Chapter 26:

Ashes of the Veiled Market part 3

Sacred Pilgrimage: Questlines and the World of Saran


I slipped away before the guards arrived, meeting Sophia at the prearranged spot — a crumbling warehouse on the upper pier, where rain dripped through broken beams. She was waiting, her cloak soaked through, eyes burning in the dim light.

I handed her the letter and the crystal shards.

She studied them in silence. When she spoke, her voice was soft but edged like a blade.

“The pious baron feeding the hungry — while selling their souls by the barrel.”

She looked up at me.

“Don’t look shocked. That’s Choury for you. In this Empire, even saints need sponsors.”

I shook my head. “What do we do with this?”

Sophia tucked the letter into her cloak. “We burn the evidence after the Inquisition sees it. Public truth changes nothing. Quiet execution changes everything.”

She paused, watching the flames from the docks flicker in the distance.

“You’ve done good work. But remember — when we strike, the Empire won’t thank you. The people won’t even notice. You’ll just be another shadow burned away.”

Her tone softened, just barely.

“Rest while you can. The Broker will smell blood soon. And when he does, our masks will burn with his.”

The Mask and the Flame
They say every thief wears two masks: one for the job, and one for survival.

By now, mine had begun to crack.

The Guild was restless. The docks had burned for three nights straight, and word spread that someone had tipped the Inquisition. The Broker had gone silent—his usual coded notes replaced by whispers, his lieutenants prowling the streets with their blades drawn and tempers shorter than candlewicks.

I should have been relieved. The Inquisition was preparing to strike, and my work as their infiltrator was nearly done. But Sophia’s warning still echoed in my mind:

“The Broker doesn’t trust easily—but when he does, he remembers faces. Make sure yours is worth remembering.”

It started with a summons. A black envelope slipped under my door at dawn.
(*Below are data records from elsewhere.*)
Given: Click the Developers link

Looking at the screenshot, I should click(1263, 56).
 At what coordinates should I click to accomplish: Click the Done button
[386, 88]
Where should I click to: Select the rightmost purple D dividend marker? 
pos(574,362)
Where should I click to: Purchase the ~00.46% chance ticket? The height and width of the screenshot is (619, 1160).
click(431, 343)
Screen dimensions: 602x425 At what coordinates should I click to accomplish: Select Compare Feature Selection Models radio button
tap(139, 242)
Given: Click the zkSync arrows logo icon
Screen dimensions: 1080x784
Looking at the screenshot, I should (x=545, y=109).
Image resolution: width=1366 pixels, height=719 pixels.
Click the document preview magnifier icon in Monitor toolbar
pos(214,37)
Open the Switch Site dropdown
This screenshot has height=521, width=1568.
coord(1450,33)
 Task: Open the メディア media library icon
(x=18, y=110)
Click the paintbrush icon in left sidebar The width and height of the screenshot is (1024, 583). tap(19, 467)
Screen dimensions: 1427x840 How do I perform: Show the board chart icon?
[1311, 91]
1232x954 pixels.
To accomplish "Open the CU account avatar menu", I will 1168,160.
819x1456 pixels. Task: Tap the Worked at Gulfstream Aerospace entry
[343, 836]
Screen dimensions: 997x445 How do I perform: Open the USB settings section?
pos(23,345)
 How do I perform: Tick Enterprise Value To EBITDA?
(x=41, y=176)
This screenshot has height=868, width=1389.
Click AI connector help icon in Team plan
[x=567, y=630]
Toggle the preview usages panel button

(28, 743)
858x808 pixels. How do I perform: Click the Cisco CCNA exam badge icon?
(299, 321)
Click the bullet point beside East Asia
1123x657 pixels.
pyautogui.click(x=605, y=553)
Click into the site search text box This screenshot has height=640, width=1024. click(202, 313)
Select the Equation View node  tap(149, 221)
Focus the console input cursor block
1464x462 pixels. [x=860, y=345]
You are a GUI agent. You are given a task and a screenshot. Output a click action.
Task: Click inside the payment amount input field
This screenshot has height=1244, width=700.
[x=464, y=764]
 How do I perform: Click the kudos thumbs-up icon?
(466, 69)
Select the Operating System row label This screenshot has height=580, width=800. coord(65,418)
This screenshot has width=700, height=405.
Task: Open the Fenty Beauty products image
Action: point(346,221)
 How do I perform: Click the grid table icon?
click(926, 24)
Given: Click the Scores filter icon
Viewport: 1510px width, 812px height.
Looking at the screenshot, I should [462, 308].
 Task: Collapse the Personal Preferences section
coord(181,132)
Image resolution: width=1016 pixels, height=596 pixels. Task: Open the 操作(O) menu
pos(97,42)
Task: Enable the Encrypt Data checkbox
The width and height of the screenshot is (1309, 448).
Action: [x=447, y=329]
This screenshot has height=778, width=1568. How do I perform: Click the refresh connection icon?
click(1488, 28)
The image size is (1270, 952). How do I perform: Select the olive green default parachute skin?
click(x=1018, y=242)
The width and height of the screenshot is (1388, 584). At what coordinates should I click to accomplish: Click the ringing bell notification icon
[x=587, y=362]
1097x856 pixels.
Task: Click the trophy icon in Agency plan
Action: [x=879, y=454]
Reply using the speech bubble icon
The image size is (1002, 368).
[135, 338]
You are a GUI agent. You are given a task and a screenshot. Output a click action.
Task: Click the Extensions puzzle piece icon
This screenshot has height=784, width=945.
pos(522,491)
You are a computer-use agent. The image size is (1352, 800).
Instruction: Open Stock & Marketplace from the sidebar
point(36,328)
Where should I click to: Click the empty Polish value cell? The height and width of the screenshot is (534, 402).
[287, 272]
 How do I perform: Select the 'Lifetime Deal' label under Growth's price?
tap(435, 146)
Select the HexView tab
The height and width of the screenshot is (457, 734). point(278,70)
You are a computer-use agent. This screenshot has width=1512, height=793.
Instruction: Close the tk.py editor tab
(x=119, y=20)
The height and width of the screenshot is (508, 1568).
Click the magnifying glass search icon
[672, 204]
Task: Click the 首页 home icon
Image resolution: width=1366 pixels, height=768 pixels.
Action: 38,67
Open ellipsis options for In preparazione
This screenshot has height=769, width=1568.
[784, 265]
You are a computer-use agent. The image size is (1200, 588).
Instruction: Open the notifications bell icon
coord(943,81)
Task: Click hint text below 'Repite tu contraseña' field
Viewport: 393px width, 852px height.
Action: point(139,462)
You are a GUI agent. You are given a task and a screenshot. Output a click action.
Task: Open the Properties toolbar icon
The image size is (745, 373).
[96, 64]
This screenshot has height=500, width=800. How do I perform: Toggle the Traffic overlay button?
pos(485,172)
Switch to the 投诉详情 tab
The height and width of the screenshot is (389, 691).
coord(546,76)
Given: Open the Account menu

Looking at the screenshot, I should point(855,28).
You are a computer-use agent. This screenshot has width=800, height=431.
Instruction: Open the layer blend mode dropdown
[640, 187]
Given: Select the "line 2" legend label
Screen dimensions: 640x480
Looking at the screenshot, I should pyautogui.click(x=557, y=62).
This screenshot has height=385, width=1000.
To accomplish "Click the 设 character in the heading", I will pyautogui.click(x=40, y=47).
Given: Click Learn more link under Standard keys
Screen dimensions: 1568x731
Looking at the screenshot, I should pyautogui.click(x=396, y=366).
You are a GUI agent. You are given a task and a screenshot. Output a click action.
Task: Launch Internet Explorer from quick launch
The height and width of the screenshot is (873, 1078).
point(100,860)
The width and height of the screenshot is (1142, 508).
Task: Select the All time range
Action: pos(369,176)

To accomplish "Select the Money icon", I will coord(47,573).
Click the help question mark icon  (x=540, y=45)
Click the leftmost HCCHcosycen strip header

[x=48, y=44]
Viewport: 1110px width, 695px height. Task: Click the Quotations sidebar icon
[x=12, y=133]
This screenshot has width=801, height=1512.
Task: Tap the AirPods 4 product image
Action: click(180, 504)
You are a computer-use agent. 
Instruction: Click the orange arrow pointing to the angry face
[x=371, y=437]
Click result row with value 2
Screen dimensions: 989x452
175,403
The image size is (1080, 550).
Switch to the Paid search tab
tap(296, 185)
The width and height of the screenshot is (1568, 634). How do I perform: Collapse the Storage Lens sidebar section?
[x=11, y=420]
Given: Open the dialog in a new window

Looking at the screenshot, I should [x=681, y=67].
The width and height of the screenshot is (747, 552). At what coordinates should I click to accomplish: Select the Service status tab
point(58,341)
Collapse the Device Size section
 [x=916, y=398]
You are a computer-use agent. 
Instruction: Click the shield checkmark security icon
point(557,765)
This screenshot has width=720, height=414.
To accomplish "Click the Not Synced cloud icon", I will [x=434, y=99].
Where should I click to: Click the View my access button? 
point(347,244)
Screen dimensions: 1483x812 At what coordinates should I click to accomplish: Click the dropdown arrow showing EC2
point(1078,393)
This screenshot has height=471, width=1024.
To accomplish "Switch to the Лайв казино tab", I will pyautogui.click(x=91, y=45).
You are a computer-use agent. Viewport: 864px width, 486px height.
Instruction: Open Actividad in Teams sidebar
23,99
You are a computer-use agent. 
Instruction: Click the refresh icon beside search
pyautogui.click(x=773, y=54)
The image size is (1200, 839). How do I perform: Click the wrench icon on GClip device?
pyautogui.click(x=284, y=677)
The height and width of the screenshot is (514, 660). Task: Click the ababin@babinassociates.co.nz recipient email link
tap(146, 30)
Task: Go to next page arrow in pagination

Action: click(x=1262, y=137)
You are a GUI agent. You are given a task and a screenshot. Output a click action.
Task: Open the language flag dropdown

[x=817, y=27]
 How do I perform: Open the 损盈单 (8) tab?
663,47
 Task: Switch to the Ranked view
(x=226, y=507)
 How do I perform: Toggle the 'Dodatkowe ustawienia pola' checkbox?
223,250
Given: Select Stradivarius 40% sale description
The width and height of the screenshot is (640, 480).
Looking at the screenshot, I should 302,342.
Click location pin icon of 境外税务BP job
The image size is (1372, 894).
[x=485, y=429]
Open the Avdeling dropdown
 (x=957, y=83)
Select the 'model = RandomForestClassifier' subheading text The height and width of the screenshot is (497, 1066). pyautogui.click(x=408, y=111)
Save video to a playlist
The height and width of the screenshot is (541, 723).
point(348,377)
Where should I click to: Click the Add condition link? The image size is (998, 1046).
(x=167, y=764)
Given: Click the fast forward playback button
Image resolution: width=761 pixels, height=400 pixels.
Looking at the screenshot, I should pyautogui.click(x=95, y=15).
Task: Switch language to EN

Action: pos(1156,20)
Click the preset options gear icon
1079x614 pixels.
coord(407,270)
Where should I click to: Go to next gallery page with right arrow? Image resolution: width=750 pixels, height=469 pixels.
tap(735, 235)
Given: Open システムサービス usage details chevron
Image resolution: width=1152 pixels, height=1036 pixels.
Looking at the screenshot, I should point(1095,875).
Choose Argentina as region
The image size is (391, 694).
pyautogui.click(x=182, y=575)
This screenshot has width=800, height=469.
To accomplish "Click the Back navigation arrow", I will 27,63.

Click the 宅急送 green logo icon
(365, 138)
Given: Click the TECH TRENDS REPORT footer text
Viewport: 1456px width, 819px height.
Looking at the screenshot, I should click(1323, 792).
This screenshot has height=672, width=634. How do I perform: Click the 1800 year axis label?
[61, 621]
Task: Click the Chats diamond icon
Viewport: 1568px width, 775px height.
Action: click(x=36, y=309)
The wax seal bore the Guild’s sigil— a serpent coiled around a coin.

Tonight. The cellar beneath the Velvet Lantern. The Broker calls the Circle.

The Velvet Lantern was one of those places where gold bought silence. Perfume and fear hung in equal measure. The guild’s inner circle gathered there, cloaked figures seated around a table carved from a single slab of obsidian.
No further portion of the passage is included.